2012 was a breakout year for airlines as industry wide capacity cuts finally began to pay dividends to shareholders. The bulk of the industry's largest companies all outperformed both the S&P 500 and the transportation sector. Now, the industry has once again gotten off to a good start in 2013, and there are many reasons to believe that 2013 will once again be a great year.
A lot has changed in the airline industry since hurricane Sandy. The hurricane created a major impact on the airlines, with over 18,000 flights canceled. At the time, this was considered to be a major negative for the industry, and investors were concerned that earnings would pay the price. Yet major airline companies are sitting close to 52-week highs and the Dow transports are at all-time highs. Therefore, might it be time to buy?
The airline industry is one of the most covered in the market, as far as research and data to gauge the overall strength of the industry. In my opinion, there are three pieces of data that indicate a strong year for the airlines: The IATA profit forecast, the ARCA Airline Index (XAL), and the countless upgrades that are meaningful to retail and institutional investors.
Yesterday, I think Barclays said it best, "airline stocks could rise 20% on a mix of higher fares and lower fuel prices." These are the catalysts that have investors buying airline stocks. In 2013 it looks as though investors are bullish, as the XAL (Airline Index) is up 10% in the first few weeks of the year. Further, the IATA has raised its profit forecast, from $4.1 billion to $6.7 billion due to the catalysts that Barclays mentioned. Therefore, fundamentals are improving and outlooks are rising as a result.
With the industry, as a whole, seeing mass improvements, where is it that investors should look to buy? According to the WSJ's Middle Seat blog, the Delta (DAL) flying experience has seen vast improvements from bad to good; yet both United Continental (UAL) and American Airlines have continued to see a declining score. Therefore, does this mean that Delta may be the stock to own in 2013, with strong industry performance and a favorable consumer preference?
Delta Air Lines might very well be the best in the industry for a long-term investment. The company has increased in value by almost 60% in the last year, including a 23% rise in the last month following encouraging data from the industry. The company currently trades with a market cap of $11.70 billion but has an enterprise value of $21.66 billion and trades at just 5.50 times next year's earnings. The company has operating cash flow of more than $3 billion and has been very successful at improving its efficiency following a restructure in capacity. Therefore, Delta is without question a great and safe choice as a long-term investment to capitalize on the growth of this industry.

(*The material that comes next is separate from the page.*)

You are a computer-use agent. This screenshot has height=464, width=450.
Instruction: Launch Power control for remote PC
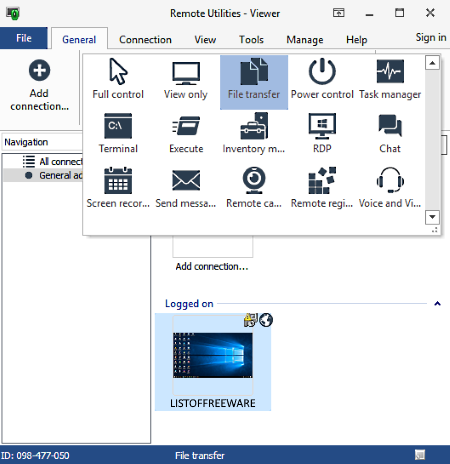(x=322, y=79)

While Delta is a great choice when it comes to value and safety, 2013 could also be the year of US Airways (LCC) if in fact it merges with American Airlines. Aside from an improved industry, the big news of 2012 was the bankruptcy of American Airlines, and the discussion of which company would acquire its assets in bankruptcy. At first, Delta and United Continental were the focus of speculation, but after concerns that regulators may not approve the deal and serious talks with US Airways, the talks shifted, and US Airways rallied.
Currently, US Airways is about one-third the size of either Delta or United Continental. However, US Airways has been working on a deal with American Airlines since mid-November to acquire the bankrupt airline. The biggest concern of this acquisition was a labor deal with American Airline pilots, but earlier this month it was reported that the deal is "close". If this deal is finalized and finished, US Airways could be worth more than $8 billion. The company currently has a market cap of $2.35 billion after a 147% return during the last year. Therefore, a lot of upside exists if in fact the deal closes, but downside might also occur if the deal does not close. As a result, US Airways is a good speculative investment in the space for those investors seeking more than safety and security.
The airline industry as a whole is loaded with opportunity. There are several companies in the space with attractive valuations and bullish forecasts that could very well rally higher into 2013. In fact, looking at the industry as a whole, I think the only sizable risk is with Boeing (BA). Boeing's problems have come to the forefront of American and global news and there is some risk that its 787 concerns could spark fear into those who travel for leisure. This will be an interesting development to follow, and could create temporary weakness, but overall the positives look to be too much, and the valuations too significant. As a result, I can't see a scenario where airlines don't continue to trade higher in 2013, regardless of which stock you believe to be the best.